Standalone desktop transcription & translation app powered by Whisper AI. Transcribe audio/video files or live microphone input with real-time sentence splitting, speaker diarization, and multilingual translation.
Built for macOS (Apple Silicon optimized with Metal GPU acceleration) and Windows (CUDA support).
Load audio files, detect silence, transcribe speech, and identify speakers — all from a clean, intuitive interface with waveform visualization.
Interactive waveform viewer with color-coded speech/silence/breath segments.

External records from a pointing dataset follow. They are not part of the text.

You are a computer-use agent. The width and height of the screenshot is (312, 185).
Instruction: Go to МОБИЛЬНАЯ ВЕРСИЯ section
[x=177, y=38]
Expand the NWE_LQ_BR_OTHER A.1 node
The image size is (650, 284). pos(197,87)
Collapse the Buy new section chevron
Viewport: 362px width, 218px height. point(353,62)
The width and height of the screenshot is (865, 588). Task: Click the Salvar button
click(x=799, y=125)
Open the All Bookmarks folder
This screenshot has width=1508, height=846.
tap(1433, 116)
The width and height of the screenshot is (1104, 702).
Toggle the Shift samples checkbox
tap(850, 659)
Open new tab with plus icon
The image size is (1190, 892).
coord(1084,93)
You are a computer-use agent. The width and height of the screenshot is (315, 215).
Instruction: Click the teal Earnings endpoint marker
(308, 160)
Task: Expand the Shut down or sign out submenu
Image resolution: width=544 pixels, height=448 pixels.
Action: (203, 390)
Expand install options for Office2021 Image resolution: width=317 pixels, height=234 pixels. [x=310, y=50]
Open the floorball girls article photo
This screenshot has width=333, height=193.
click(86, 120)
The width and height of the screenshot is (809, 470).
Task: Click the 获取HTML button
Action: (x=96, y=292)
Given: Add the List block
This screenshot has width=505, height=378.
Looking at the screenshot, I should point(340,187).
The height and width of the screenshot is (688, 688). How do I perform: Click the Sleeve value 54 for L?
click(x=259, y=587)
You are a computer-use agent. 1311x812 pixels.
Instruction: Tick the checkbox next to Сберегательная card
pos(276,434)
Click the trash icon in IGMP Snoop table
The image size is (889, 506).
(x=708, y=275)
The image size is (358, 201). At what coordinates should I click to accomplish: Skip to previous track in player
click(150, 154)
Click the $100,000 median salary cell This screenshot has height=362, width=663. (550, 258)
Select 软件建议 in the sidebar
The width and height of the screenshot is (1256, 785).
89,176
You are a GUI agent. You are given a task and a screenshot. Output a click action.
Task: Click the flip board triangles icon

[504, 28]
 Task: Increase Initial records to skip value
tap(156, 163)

After running speaker diarization, each segment is labeled with the identified speaker (Speaker A, B, C...) in distinct colors.
Transcribed segments are displayed with speaker identification, timecodes, and the transcribed text. Filter by All, Speech, Silence, or Translation tabs.
Choose how text is displayed: Natural sentences, Word by word, By punctuation, or Max words per line — flexible formatting for different use cases.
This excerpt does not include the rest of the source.